Some months ago the economists had written a paper,
This effectively lets China off the hook for its exchange rate policies.
The US and others have been blaming China's exchange rate policy of keeping the yuan undervalued for its huge trade surplus and $2-trillion foreign exchange reserves.
In their latest paper, the two economists have found that, empirically, in countries where there are more men milling about in the marriage market compared to women, the real exchange rate tends to be low.
Usually such factors as the Balassa-Samuelson effect, financial underdevelopment, dependence ratio, and exchange rate regime classifications have been seen as being responsible. But now they say sex-ratios will also have to be factored in.
Asked to comment on this finding, a senior Government economist said, “Now we know what the Chinese must do to appreciate the yuan.”

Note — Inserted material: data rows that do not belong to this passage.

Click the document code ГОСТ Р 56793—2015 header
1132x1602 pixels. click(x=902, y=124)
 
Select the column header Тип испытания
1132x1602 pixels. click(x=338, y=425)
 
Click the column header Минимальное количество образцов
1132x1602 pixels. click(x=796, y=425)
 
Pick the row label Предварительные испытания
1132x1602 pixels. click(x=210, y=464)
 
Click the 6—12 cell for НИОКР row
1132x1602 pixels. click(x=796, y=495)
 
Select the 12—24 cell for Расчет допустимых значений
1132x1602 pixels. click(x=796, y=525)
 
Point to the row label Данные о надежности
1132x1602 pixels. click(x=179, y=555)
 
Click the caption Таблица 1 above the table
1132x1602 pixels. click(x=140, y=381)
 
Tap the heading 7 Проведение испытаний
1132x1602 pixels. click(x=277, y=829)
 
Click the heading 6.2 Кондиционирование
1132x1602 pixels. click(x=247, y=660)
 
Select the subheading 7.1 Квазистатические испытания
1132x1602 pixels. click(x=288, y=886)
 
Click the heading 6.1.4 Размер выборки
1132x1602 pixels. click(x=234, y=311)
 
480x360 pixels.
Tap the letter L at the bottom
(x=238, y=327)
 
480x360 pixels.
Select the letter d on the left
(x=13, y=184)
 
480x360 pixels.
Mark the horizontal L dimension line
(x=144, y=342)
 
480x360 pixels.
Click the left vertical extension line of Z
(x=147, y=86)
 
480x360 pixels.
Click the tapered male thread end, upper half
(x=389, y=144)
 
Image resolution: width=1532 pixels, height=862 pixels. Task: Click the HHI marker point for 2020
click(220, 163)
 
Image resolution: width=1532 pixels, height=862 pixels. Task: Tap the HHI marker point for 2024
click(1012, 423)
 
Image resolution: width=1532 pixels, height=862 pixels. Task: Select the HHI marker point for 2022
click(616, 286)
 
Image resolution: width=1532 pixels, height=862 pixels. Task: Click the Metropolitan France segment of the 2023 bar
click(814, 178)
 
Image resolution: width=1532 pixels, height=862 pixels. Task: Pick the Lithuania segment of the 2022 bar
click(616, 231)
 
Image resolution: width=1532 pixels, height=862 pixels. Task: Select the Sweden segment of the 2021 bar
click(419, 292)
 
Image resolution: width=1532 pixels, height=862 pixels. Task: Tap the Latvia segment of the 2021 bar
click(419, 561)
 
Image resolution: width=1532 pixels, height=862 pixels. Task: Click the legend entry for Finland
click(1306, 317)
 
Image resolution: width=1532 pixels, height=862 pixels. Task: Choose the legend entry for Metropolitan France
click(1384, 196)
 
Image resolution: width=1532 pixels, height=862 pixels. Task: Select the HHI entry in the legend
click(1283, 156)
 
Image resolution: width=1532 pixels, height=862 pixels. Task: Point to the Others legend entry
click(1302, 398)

In the second paper quoted above, the authors said that “intensified competition in the marriage market can induce men to raise their savings rate, and produce a rise in the aggregate savings and current account surplus.”
They had also said that in a big country with an unbalanced sex ratio, as the sex ratio rises, “the world interest rate becomes lower.”
According to them, more than half of China's current account surplus (and the US current account deficit) is because the imbalance in its sex ratio. “This effect is economically significant if the biological desire to have a partner of the opposite sex is strong.”
The papers are silent on what the effect would be on the exchange rate and the current account surplus of an increase in same-sex partners.